[Source extract]:
The mounting pressure on parents to get and stay deeply involved in their children's education is not just a result of our higher standards: it is also a product of some well-calculated and long-term attempts to use parents' concern about their kids to force schools to change. Around the country, education reformers all across the political spectrum are hell-bent on transforming low-performing schools into something better. The central idea underpinning most of these reforms is that schools—and especially some public schools—are allowed to do a rotten job year after year because professional educators have a local monopoly on instructing our kids. Private and parochial schools can be a good option, but many of them are lackluster and often the ones that are good are beyond the financial reach of most families. If parents are given a wide variety of affordable, accessible schools to choose from, reformers believe, they will move heaven and earth to enroll their children in the best ones. Parents who are free to choose among different schools, the thinking goes, will unleash the powerful forces of the free market—and those forces will quickly wash away substandard institutions and better schools will grow up in their stead. No one knows if these theories will work, but the experiment is already under way and having a dramatic effect on education around the country.
Nowhere is that more evident than in the rough-and-tumble neighborhood of Compton, California, twenty-five miles and a world away from the glitz and glamour of Beverly Hills's chic Rodeo Drive.

Saved data entries:

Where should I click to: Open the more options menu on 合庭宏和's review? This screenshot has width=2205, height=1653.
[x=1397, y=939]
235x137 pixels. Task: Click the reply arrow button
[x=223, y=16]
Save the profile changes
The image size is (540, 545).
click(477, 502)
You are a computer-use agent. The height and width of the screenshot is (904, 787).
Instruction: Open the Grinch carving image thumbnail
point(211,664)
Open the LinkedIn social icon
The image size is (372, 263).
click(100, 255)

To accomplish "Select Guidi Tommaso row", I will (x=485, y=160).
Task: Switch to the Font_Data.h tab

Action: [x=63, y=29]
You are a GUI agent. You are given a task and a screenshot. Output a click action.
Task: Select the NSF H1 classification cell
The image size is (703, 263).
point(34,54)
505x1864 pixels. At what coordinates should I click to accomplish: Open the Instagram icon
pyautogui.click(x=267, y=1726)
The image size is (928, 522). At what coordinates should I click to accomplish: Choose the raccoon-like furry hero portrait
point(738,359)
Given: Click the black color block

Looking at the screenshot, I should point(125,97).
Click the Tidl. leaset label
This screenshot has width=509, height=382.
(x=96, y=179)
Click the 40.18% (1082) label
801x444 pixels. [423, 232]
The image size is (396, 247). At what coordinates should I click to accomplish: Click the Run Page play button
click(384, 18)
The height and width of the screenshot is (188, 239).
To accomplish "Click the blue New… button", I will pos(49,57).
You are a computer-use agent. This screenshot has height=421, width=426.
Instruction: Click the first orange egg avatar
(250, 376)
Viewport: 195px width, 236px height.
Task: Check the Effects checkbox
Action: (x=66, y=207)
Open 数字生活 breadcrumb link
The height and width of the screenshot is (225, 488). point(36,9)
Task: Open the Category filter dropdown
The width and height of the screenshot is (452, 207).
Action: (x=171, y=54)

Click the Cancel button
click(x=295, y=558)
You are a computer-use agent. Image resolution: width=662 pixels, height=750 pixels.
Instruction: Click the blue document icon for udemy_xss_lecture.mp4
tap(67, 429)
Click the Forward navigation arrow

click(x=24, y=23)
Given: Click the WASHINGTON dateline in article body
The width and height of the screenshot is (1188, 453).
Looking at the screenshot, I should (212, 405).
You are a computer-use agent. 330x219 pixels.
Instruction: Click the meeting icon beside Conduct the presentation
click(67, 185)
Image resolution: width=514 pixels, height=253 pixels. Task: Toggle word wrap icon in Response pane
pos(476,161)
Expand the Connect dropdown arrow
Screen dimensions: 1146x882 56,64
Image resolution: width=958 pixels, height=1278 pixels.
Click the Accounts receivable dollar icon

[What is required]:
Could you continue the passage on parents and school reform from the sentence about Compton, California?

[Task response]:
There, parents like Marlene Romero have unexpectedly become foot soldiers in the battle for this new kind of school reform. Romero, thirty, a stay-at-home mom who recently went back to work, taking a job at Subway, sends her eight-year-old son, Ivan, to McKinley Elementary School, the public school a few blocks from her apartment. McKinley is, by nearly every measure, one of the worst public schools in the state of California. Without an opportunity to learn basic skills, the children who attend McKinley don't stand much of a chance: the district graduation rate is a shockingly low 46.8 percent, and only 3.3 percent of graduates were eligible to attend public universities in 2008. Romero was one of the district's casualties: she dropped out of school in tenth grade. Last fall, with help from some community activists, Romero and other parents of kids at McKinley decided to test a new school reform provision, the Parent Trigger, that had recently become law in California. They held meetings with other parents, explaining that the terrible test scores meant their children were not learning, and then they collected signatures on a petition demanding the school be turned over to the operators of a chain of high-performing charter schools. Last December, Romero and the others pulled the trigger. They boarded two specially rented busses and, in front of a battalion of national news reporters and television crews, presented petitions to the Compton Unified School District. Romero is no Norma Rae. Her days are filled with trying to do what it takes to keep the rent paid and food on the table. For her, pulling the Parent Trigger is a moral imperative. And her reasons for becoming active in her child's school resonate far beyond the confines of her troubled neighborhood. "As parents," she said in an interview, "it is our responsibility to get our children a good education. We want what is best for them."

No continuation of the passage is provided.